Unease prickled against his skin, and his brows shot up. “I don’t understand,” Slade said.
“I require an escort to a local inn, so I can let a room for a few nights,” Fifi said, pulling the lapels of her cloak closer around her as if cold.
Slade ushered everyone further into the receiving area closer to the great hearth. He proceeded to throw two thick logs atop the embers. Then he lit a gray tallow candle from the ledge atop the mantle and stirred up a crackling blaze. He used the candle to light the five-arm candelabrum on the polished wooden table that stretched across half of the receiving area, before blowing the taper out.
The candelabrum’s light highlighted Fifi’s coat. He’d had the pleasure of undressing a number of women in his adult life and could swear she was missing her hip roll. She was too casually—or perhaps hastily–dressed.

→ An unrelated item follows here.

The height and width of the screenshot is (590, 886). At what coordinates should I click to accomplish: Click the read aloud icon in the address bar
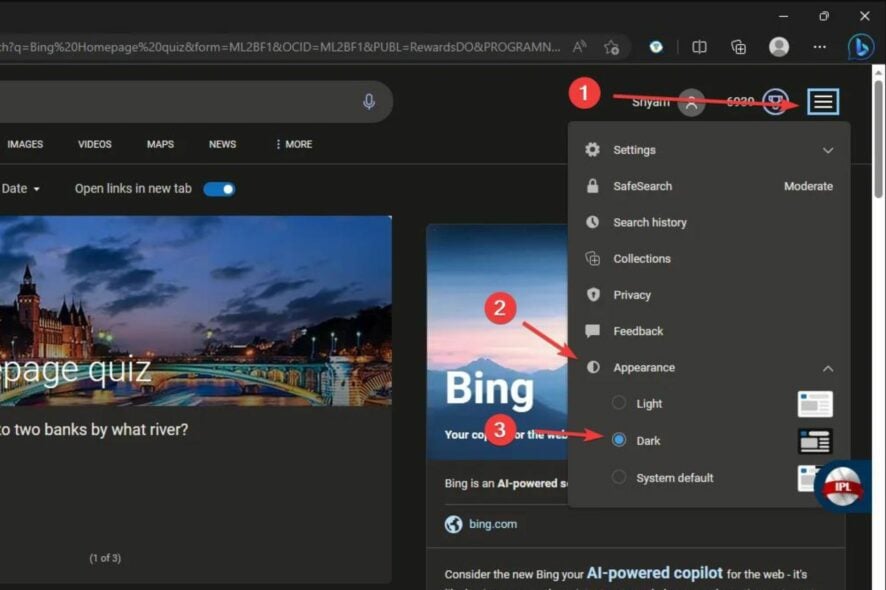(x=577, y=45)
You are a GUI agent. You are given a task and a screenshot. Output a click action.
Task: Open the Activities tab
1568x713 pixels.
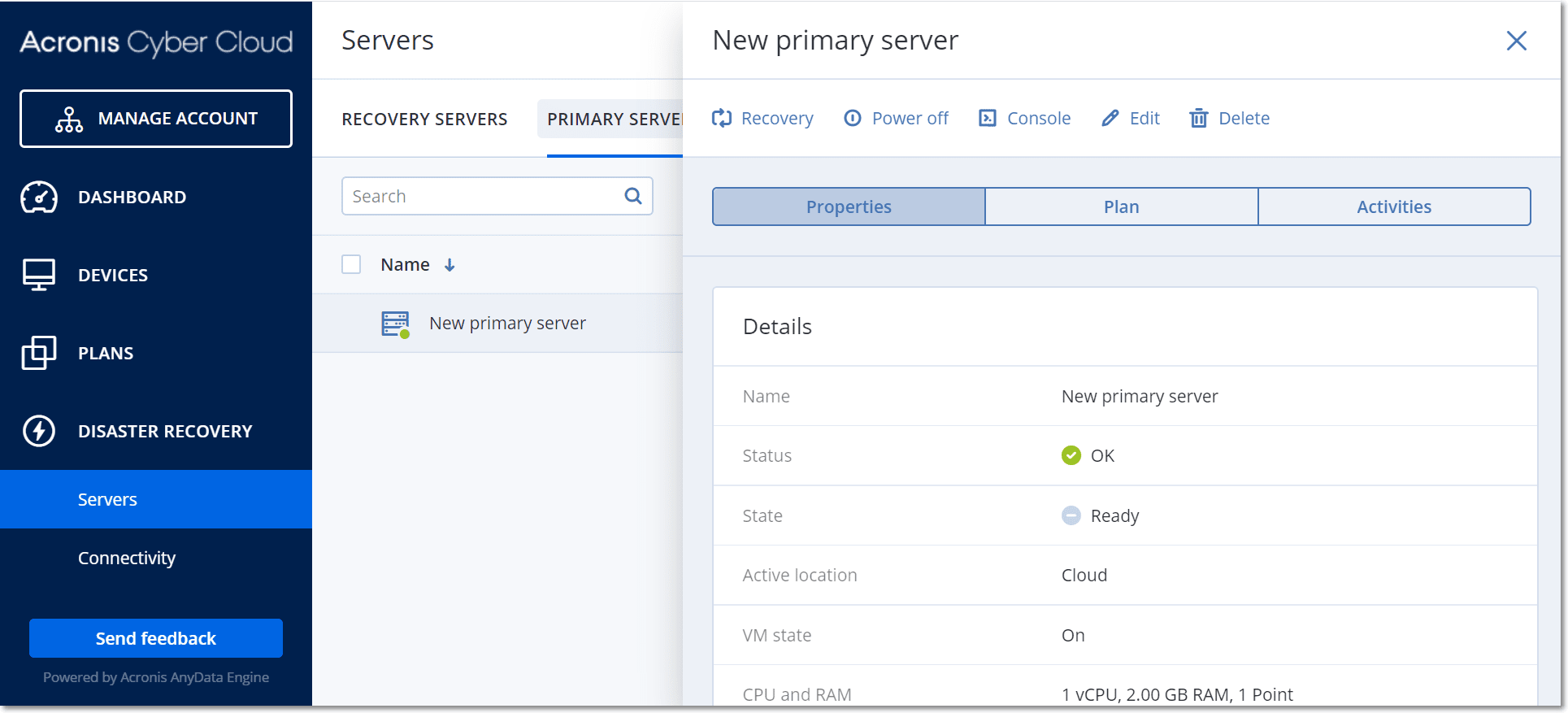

He frowned, pursing his lips when he took in the exhaustion seeping into her expression. Slade dragged a cushioned mahogany chair nearer to the heat of the hearth, making a grating sound against the floor.
“Please, have a seat,” he said to her.
She obliged.
Slade pulled Peter aside. “What happened?” Slade whispered.
Wide-eye concern played across his friend’s features.
“Mistress Dunbar showed up at the gunsmithy asking for you. It’s a good thing I’ve been sleeping there this week to finish up a late order. I brought her straight here.”
Had Fifi ridden from the manor to Hortons Gunsmith and then to the Hortons lodge?Bloody farthing hell. Altogether she must have been on a horse, in the dark, for the better part of five hours. His shoulders tightened even as his stomach muscles clenched. What would make her not only risk her safety, but risk running into highwaymen or brigands at this hour?
But then Slade stilled and considered where Fifi had come from and in whose manor she was employed.
He gritted his teeth as icy coldness rose up his spine. One of his knuckles cracked against his curling fist.
CHAPTER 16
“Did he hurt you?” Slade asked Fifi, with a voice that was deceptively low.